Web scraping with Python

Web scraping is very powerful methodology to extract and track “things of interest” from websites.

Let us see how it works with an example. Here I am performing search for items on an online retailer and fetch price of searched items.
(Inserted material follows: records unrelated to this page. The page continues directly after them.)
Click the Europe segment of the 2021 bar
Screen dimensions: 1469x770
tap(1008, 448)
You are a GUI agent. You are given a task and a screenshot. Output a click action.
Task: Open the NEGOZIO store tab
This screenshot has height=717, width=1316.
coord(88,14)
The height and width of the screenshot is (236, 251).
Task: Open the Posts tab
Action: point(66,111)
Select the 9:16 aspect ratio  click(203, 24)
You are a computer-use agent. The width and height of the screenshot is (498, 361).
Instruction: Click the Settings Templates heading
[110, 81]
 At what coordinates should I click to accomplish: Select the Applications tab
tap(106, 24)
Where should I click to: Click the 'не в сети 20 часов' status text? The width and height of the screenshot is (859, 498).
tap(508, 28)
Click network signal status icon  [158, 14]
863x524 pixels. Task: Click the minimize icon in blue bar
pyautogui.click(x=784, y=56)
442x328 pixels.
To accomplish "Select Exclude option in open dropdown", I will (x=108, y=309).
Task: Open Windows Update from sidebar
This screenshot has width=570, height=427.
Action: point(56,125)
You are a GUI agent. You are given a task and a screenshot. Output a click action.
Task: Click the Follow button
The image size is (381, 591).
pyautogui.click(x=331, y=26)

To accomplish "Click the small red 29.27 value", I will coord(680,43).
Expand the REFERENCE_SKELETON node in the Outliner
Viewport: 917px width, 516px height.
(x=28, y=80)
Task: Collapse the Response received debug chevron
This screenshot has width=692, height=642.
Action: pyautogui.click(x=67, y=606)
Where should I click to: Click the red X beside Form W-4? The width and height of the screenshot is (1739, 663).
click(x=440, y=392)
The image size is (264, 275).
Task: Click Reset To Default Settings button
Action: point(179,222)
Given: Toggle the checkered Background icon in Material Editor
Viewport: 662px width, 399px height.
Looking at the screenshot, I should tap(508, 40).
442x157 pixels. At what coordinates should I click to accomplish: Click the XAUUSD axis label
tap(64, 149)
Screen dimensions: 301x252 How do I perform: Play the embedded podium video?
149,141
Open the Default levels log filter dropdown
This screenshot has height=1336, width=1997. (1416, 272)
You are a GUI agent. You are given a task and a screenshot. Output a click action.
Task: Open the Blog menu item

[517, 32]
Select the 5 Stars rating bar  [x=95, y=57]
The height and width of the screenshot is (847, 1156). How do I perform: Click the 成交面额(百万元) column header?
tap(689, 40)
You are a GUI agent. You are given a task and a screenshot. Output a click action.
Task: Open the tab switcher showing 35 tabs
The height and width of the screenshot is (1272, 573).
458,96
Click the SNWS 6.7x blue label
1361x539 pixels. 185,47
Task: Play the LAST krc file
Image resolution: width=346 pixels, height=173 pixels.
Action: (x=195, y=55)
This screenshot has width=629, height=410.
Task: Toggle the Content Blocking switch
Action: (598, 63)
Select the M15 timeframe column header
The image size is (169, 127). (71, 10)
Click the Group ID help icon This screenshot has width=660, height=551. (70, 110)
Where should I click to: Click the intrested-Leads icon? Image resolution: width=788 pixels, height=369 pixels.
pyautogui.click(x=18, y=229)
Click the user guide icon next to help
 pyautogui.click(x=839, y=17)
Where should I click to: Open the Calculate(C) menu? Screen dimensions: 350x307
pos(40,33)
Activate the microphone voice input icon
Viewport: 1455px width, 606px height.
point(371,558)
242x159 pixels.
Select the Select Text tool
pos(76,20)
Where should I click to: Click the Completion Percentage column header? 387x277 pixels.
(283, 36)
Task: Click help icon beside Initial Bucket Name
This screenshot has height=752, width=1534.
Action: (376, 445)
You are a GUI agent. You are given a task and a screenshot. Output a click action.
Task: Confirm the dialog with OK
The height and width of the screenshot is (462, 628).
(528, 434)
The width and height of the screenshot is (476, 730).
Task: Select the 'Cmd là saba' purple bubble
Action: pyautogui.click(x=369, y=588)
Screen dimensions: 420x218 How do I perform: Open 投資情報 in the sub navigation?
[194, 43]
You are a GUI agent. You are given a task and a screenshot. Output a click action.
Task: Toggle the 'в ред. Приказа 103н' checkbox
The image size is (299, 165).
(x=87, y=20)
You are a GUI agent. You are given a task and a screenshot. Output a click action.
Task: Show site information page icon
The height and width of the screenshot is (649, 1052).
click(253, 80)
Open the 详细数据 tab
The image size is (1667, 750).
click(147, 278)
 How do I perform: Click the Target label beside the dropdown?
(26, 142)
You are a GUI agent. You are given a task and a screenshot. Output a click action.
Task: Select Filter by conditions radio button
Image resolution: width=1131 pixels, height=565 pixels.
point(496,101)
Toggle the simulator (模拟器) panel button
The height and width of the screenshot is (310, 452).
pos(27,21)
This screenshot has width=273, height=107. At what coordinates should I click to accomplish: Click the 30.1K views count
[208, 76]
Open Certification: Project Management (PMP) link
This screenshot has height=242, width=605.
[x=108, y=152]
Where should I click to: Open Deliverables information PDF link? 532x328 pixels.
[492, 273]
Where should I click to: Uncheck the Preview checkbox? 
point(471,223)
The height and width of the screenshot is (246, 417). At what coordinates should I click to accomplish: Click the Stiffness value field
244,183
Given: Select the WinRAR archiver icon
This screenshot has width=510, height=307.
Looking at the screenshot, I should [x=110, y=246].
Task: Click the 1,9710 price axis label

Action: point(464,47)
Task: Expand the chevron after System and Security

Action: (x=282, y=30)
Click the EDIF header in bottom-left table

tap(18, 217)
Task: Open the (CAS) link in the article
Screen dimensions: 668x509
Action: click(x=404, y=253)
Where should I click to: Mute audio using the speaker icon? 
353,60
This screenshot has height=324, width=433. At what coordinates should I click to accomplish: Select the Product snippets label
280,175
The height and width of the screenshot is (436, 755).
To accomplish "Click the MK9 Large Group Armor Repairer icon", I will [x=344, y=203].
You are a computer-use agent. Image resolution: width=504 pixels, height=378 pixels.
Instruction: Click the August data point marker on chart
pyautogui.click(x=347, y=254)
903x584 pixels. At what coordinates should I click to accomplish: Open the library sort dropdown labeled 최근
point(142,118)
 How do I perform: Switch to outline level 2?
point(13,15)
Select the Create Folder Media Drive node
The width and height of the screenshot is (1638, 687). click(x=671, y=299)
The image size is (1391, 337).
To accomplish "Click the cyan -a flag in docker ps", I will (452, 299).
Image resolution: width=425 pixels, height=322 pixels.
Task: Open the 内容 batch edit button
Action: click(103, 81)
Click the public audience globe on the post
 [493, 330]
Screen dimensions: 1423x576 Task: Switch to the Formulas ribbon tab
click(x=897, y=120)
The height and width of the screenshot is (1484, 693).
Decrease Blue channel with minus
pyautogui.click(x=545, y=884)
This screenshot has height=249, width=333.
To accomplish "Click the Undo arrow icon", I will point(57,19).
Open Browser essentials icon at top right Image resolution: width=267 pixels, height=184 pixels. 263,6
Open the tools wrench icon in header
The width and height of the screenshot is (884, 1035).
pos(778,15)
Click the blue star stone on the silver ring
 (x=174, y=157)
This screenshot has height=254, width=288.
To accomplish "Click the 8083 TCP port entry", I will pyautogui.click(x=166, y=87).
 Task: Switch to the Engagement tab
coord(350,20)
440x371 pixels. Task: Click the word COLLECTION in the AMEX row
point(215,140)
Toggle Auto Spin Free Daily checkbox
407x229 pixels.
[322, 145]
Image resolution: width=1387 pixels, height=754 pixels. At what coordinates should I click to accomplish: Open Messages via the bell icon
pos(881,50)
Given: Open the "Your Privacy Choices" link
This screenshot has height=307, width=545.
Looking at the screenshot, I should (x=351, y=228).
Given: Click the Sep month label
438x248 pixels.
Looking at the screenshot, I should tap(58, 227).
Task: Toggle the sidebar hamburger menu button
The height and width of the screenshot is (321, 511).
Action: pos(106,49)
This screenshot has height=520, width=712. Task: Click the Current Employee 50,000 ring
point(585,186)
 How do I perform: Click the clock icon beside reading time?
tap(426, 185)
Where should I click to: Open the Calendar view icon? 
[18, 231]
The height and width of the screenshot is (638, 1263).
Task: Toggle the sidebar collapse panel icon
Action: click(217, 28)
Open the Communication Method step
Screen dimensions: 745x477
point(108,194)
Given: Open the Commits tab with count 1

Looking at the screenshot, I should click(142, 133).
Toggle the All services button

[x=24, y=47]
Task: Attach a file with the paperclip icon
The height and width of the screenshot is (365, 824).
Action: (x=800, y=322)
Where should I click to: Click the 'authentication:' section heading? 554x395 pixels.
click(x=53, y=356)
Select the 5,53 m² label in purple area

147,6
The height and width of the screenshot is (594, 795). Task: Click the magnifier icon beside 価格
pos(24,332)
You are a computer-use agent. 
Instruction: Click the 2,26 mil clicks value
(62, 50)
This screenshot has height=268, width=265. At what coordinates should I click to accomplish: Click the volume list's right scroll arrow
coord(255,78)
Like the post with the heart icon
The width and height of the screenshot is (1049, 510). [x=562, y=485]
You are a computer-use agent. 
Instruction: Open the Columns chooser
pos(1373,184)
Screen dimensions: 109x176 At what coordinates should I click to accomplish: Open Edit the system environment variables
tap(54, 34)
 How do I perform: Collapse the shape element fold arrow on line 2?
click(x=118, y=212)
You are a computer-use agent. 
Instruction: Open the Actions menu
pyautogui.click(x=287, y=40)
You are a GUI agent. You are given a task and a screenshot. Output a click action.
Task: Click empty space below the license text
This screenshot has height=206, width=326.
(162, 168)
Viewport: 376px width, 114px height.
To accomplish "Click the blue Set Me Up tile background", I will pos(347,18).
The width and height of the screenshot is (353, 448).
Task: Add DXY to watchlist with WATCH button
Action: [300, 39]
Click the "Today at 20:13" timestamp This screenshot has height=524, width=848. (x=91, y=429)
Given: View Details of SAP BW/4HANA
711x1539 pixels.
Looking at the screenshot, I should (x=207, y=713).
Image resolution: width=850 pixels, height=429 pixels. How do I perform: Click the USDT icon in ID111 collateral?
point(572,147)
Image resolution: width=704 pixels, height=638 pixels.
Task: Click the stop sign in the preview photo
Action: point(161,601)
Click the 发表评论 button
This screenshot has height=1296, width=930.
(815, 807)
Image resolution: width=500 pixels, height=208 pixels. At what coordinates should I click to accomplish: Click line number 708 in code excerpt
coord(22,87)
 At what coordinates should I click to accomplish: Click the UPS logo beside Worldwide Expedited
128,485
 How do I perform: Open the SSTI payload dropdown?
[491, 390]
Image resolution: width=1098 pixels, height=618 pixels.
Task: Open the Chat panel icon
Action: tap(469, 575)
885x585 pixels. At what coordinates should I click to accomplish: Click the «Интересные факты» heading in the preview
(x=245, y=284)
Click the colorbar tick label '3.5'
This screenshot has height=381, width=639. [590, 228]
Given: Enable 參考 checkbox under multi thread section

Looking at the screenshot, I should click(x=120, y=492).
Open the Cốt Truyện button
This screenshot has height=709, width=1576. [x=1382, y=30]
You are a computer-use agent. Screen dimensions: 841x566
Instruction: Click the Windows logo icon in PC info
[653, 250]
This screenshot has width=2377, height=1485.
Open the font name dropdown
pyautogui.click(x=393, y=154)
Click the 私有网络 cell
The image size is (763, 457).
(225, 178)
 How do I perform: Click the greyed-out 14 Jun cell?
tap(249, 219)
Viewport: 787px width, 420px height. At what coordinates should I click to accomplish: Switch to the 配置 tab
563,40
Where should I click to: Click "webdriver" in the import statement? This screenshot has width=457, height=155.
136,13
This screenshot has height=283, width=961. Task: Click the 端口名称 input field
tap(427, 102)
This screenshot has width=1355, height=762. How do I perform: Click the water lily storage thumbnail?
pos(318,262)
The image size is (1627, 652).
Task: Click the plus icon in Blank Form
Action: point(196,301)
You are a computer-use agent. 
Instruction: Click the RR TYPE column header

To do this I wrote a module having one class having two abstract functions. “Shopping.Flipkart” module has “flipkart” class and “flipkart” class has “finditem” and “getDetails” functions. Here is the file structure.


.
├── flptest.py
└── Shopping
    ├── FlipKart.py

Lets look into module code first.


cat Shopping/FlipKart.py
#!/usr/bin/python3
import requests
import bs4 as bs
import sys
import json

class flipkart:
   "Flipkart class"
   Agent = "Mozilla/5.0 (Windows NT 10.0; Win64; x64)"

   def finditem(searchfor):
       searchbase = "https://www.flipkart.com/search?q="
       sort="&sort=popularity"
       searchobj = searchbase+searchfor+sort

       try:
          res = requests.get(searchobj, headers={"User-Agent": flipkart.Agent})
       except:
          return(-1)

       soup = bs.BeautifulSoup(res.text,'html.parser')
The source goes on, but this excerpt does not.